If we instead find, by whatever means (residues is a good approach, of course), $$\int_{0}^{2\pi}\frac{\cos(n\theta)}{r^{2}+2xr\cos(\theta)+x^{2}}d\theta=\frac{2(-1)^{n}\pi r^{n}}{x^{n}(x^{2}-r^{2})}**$$
then use it with the identity:
$$\frac{2x\cos(n\theta)}{x^{2}-r^{2}}\left(\frac{x+r\cos(\theta)}{r^{2}+2rx\cos(\theta)+x^{2}}-\frac{1}{2x}\right)=\frac{\cos(n\theta)}{r^{2}+2rx\cos(\theta)+x^{2}}$$
Expand and integrate both sides:
$$\frac{2x}{x^{2}-r^{2}}\int_{0}^{2\pi}\frac{(x+r\cos(\theta))\cos(n\theta)}{r^{2}+2rx\cos(\theta)+x^{2}}d\theta-\frac{1}{x^{2}-r^{2}}\int_{0}^{2\pi}\cos(n\theta)d\theta=\frac{2(-1)^{n}\pi r^{n}}{x^{n}(x^{2}-r^{2})}$$
The rightmost integral with just the cos term evaluates to 0. Multiply by $\frac{x^{2}-r^{2}}{2x}$ and obtain:
$$\int_{0}^{2\pi}\frac{(x+r\cos(\theta))\cos(n\theta)}{r^{2}+2rx\cos(\theta)+x^{2}}d\theta=\frac{2(-1)^{n}\pi r^{n}}{x^{n}(r^{2}-x^{2})}\cdot \frac{r^{2}-x^{2}}{2x}=\frac{(-1)^{n}\pi r^{n}}{x^{n+1}}$$
Please excuse any typos and let me know of them.
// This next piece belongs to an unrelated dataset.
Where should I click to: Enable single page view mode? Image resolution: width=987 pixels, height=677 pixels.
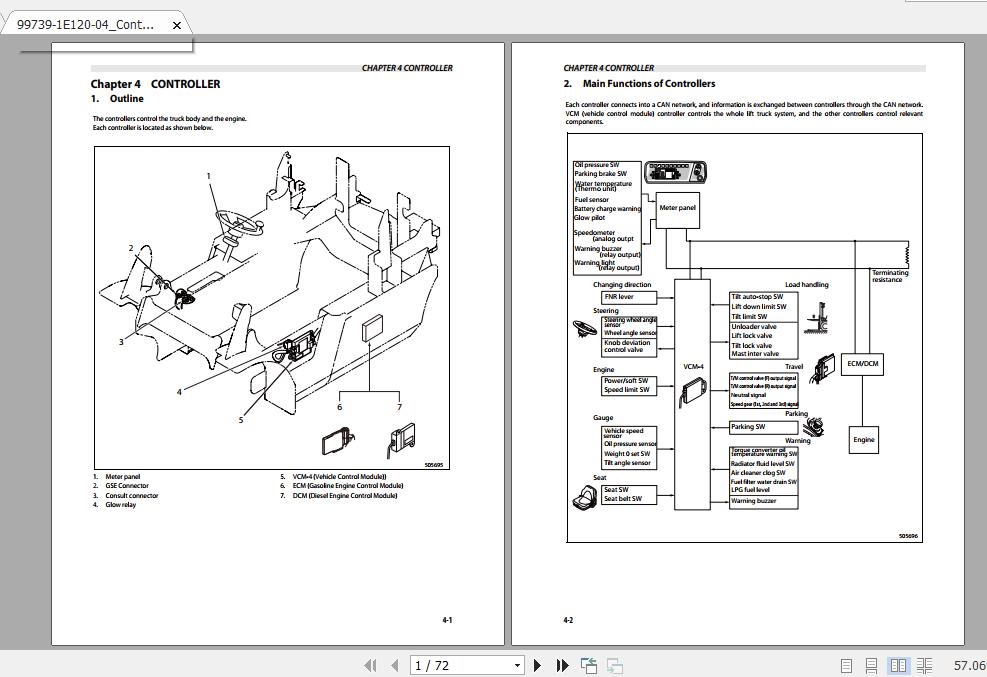(846, 664)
Really easy in all that :)
** one way is to consider $$f(z)=\frac{z^{n}}{(1-rz)(1-r/z)}$$ and note the residue at $z=r$. Then, do some manipulating by letting $r\to -r/x$.
Ergo, the residue at $z=r$ is $\frac{r^{n}}{1-r^{2}}$.
Thus, $$\int_{0}^{2\pi}\frac{\cos(n\theta)}{1-2r\cos*\theta)+r^{2}}d\theta=\frac{2\pi r^{n}}{1-r^{2}}$$
Let $r\to -r/x$ and obtain:
$$\int_{0}^{2\pi}\frac{x^{2}\cos(n\theta)}{x^{2}+2rx\cos(\theta)+r^{2}}d\theta=\frac{2\pi\cdot x^{2}(-1)^{n}r^{n}}{x^{n}(x^{2}-r^{2})}$$.
Multiply by $1/x^{2}$:
$$\int_{0}^{2\pi}\frac{\cos(n\theta)}{x^{2}+2rx\cos(\theta)+r^{2}}d\theta=\frac{2\pi (-1)^{n}r^{n}}{x^{n}(x^{2}-r^{2})}$$
From above, multiplying by the $\frac{x^{2}-r^{2}}{2x}$ gives the result needed.